The two men had never met before; but Harboro, taking in that compact, muscular figure, found himself musing with assurance: “That is Fectnor.”
Nothing in his face or carriage betrayed his purpose, and the man with the blue-serge garment on his arm kept his ground complacently. The man with the horse mounted and rode away.
Harboro advanced easily until he was within arm’s length of the other man in the street. “You’re Fectnor, aren’t you?” he asked.
“I am,” replied the other crisply.
Harboro regarded him searchingly. At length he remarked: “Fectnor, I see you’ve got a gun on you.”
“I have,” was the steely response. Fectnor’s narrow blue eyes became, suddenly, the most alert thing about a body which was all alertness.

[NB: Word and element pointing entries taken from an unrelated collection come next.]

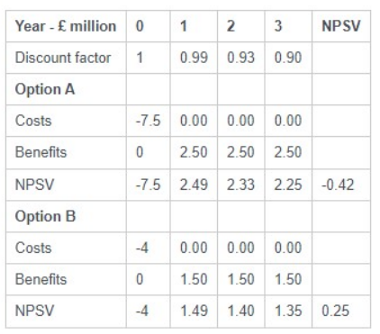Select the 0.99 discount factor cell
The image size is (380, 334).
pyautogui.click(x=194, y=58)
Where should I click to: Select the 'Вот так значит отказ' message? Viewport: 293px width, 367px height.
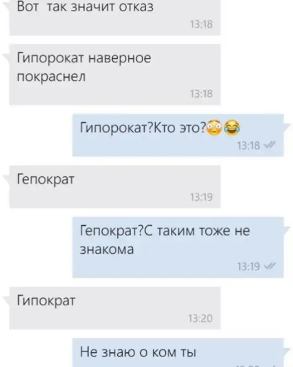tap(115, 17)
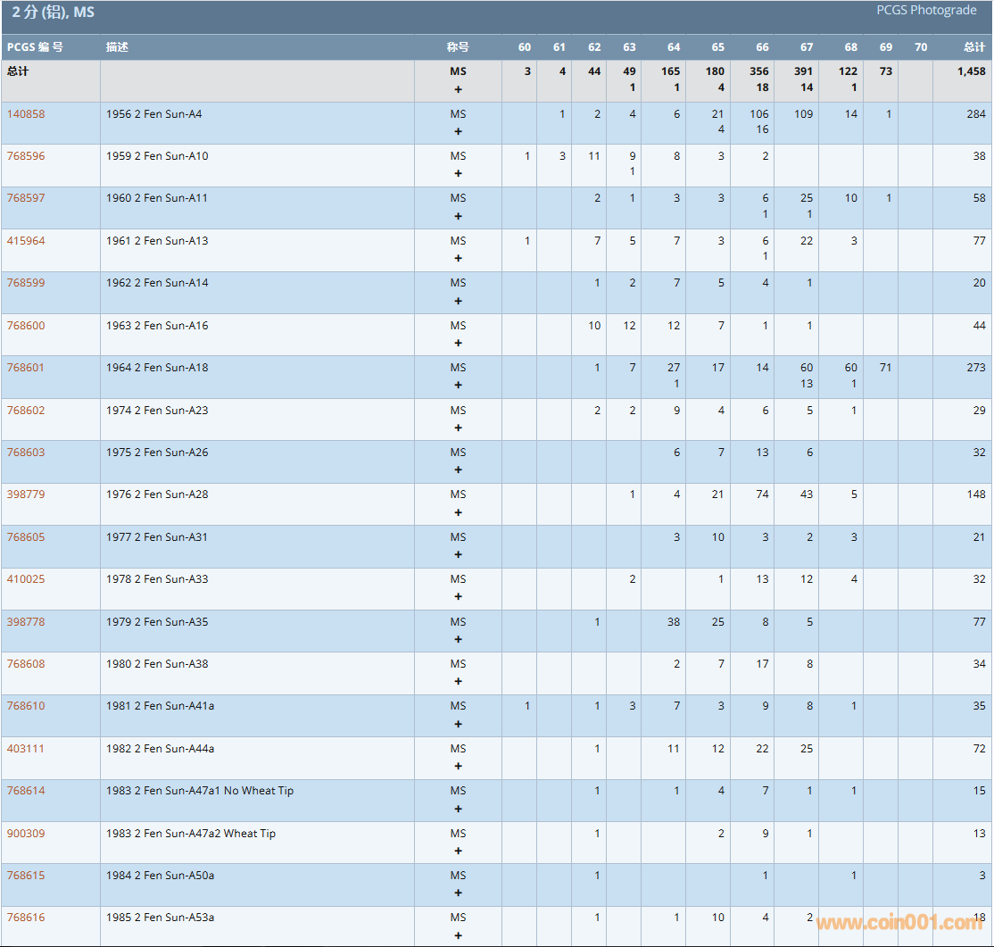Open coin link 768601
The height and width of the screenshot is (947, 994).
(26, 368)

“So have I,” said Harboro.
The other’s narrow eyes seemed to twinkle. His response sounded like: “The L you say!”
“Yes,” said Harboro. He added: “My wife was the woman you trapped in Little’s house last night.”
Fectnor’s mind went swiftly to the weapon in his holster; and something more than his mind, surely, since Harboro knew. Yet the man’s hand had barely moved. However, he casually threw the coat he carried over his left arm, leaving his right hand free. If he had thought of reaching for his weapon he had probably realized that he must first get out of reach of Harboro’s arm. “You might put that a little different,” he said lightly. “You might say—the woman I met in Little’s house.”